__Work request__: Reproduce exactly the lines of the material beneath, from the line that contains "[Twitter] (127, 2431)" to the line that contains "[Zendesk] (195, 2527)", both included, and no other lines.

++++++++++

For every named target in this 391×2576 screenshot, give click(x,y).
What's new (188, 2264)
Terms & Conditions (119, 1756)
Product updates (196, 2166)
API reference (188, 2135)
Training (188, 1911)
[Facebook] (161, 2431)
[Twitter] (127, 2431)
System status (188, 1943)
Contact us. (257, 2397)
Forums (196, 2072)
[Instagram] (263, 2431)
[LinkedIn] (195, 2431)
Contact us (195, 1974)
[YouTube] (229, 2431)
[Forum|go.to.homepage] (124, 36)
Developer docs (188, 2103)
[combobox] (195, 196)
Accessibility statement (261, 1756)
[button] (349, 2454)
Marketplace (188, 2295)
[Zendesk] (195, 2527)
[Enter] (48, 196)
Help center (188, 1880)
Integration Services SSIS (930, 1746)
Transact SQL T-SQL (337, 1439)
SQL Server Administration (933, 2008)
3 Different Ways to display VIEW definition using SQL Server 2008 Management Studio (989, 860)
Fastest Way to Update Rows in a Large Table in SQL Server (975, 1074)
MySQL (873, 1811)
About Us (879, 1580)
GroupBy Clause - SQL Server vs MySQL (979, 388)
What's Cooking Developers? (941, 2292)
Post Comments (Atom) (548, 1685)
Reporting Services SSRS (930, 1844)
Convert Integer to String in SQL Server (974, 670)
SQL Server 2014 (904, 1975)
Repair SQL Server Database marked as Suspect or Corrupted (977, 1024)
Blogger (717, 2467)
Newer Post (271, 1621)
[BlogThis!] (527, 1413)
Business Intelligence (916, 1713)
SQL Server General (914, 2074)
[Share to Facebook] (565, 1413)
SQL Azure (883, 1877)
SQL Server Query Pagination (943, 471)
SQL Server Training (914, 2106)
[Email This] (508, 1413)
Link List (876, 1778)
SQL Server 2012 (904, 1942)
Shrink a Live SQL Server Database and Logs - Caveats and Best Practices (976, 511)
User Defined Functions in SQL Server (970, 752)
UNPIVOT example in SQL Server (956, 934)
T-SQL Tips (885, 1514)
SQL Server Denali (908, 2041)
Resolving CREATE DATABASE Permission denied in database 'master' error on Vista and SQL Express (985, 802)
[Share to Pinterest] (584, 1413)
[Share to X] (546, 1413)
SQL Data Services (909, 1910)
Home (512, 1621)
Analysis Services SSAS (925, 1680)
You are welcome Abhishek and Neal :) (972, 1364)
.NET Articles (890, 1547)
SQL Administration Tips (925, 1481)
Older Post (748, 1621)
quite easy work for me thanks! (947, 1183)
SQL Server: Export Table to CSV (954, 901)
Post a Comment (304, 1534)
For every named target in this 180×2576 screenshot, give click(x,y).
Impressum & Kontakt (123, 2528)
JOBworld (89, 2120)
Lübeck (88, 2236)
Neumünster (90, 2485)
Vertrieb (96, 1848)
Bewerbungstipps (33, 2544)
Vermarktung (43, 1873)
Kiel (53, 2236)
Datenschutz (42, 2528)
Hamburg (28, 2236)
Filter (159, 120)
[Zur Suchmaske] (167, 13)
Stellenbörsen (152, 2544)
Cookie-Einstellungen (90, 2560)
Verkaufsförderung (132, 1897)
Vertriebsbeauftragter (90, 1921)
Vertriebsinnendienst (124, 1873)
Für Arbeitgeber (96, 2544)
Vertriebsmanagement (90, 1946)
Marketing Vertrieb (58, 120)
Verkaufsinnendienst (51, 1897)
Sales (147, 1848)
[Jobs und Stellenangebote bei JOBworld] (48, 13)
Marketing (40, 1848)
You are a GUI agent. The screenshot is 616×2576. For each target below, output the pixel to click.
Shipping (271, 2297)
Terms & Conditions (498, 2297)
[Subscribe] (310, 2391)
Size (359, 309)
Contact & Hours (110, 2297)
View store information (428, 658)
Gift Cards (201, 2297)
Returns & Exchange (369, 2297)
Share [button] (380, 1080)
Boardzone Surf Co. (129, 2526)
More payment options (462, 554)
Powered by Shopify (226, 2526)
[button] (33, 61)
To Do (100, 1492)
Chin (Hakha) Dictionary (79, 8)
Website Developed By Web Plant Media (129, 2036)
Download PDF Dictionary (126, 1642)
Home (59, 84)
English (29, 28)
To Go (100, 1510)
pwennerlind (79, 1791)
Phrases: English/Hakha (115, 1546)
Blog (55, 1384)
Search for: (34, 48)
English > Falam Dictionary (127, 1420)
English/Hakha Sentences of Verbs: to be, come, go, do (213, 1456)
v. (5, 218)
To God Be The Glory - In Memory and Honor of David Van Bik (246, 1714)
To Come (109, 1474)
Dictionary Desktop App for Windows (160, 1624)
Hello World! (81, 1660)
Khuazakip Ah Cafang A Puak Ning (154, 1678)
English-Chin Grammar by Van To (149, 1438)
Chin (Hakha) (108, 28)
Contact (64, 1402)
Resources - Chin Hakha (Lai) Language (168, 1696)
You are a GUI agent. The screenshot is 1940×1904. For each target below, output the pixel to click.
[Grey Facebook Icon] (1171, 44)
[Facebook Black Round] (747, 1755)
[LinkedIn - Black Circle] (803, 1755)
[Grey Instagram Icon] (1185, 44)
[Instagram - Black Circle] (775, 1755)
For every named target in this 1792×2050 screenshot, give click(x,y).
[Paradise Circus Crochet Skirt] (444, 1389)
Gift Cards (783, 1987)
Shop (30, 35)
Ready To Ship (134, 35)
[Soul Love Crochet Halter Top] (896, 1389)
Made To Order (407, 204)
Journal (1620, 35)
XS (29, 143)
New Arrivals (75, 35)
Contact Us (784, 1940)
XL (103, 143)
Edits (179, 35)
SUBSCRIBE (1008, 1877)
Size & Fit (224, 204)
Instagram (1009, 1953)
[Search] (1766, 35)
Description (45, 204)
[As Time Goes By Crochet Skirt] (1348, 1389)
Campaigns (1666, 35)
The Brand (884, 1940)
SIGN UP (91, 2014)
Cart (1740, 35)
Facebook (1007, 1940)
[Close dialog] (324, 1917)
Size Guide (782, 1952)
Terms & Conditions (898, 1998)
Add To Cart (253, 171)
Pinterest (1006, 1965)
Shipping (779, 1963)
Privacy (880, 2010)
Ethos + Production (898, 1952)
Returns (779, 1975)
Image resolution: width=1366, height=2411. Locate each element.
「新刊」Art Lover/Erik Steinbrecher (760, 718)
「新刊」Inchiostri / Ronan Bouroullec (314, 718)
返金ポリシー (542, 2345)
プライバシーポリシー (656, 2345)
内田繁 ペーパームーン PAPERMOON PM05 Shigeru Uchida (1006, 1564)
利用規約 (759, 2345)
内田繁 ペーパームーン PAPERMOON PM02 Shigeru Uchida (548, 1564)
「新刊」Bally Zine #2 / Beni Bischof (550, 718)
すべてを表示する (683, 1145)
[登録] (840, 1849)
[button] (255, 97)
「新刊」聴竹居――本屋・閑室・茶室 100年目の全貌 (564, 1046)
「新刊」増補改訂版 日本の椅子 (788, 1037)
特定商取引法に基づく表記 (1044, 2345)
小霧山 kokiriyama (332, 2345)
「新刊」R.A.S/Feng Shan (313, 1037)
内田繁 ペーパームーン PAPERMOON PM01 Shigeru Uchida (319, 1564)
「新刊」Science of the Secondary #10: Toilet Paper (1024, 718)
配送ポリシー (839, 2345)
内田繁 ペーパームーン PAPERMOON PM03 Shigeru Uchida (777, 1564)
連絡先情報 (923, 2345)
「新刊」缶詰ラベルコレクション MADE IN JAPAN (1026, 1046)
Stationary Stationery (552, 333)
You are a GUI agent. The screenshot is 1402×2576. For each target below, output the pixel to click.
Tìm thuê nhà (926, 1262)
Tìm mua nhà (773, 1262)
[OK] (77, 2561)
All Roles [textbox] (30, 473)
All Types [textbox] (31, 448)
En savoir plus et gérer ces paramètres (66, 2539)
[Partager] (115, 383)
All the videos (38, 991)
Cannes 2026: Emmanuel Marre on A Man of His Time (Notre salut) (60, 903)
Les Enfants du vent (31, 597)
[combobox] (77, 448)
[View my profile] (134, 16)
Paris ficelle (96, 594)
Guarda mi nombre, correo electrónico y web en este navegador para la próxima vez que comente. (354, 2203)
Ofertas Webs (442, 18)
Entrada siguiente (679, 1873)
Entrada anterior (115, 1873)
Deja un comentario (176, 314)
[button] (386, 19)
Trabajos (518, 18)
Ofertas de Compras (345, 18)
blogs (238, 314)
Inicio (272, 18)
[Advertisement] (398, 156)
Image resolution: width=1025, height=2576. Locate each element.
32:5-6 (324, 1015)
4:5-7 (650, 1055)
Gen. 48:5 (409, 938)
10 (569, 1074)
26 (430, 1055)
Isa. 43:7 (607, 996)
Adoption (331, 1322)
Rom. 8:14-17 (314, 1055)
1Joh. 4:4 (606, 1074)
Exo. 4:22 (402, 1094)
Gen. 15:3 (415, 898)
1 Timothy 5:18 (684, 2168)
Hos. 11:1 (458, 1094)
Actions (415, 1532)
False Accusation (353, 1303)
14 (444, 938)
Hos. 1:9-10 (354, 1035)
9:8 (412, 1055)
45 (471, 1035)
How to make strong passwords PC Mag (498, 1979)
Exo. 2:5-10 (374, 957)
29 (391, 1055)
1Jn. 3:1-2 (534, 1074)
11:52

++++++++++

__Task answer__:
[Twitter] (127, 2431)
System status (188, 1943)
Contact us. (257, 2397)
Forums (196, 2072)
[Instagram] (263, 2431)
[LinkedIn] (195, 2431)
Contact us (195, 1974)
[YouTube] (229, 2431)
[Forum|go.to.homepage] (124, 36)
Developer docs (188, 2103)
[combobox] (195, 196)
Accessibility statement (261, 1756)
[button] (349, 2454)
Marketplace (188, 2295)
[Zendesk] (195, 2527)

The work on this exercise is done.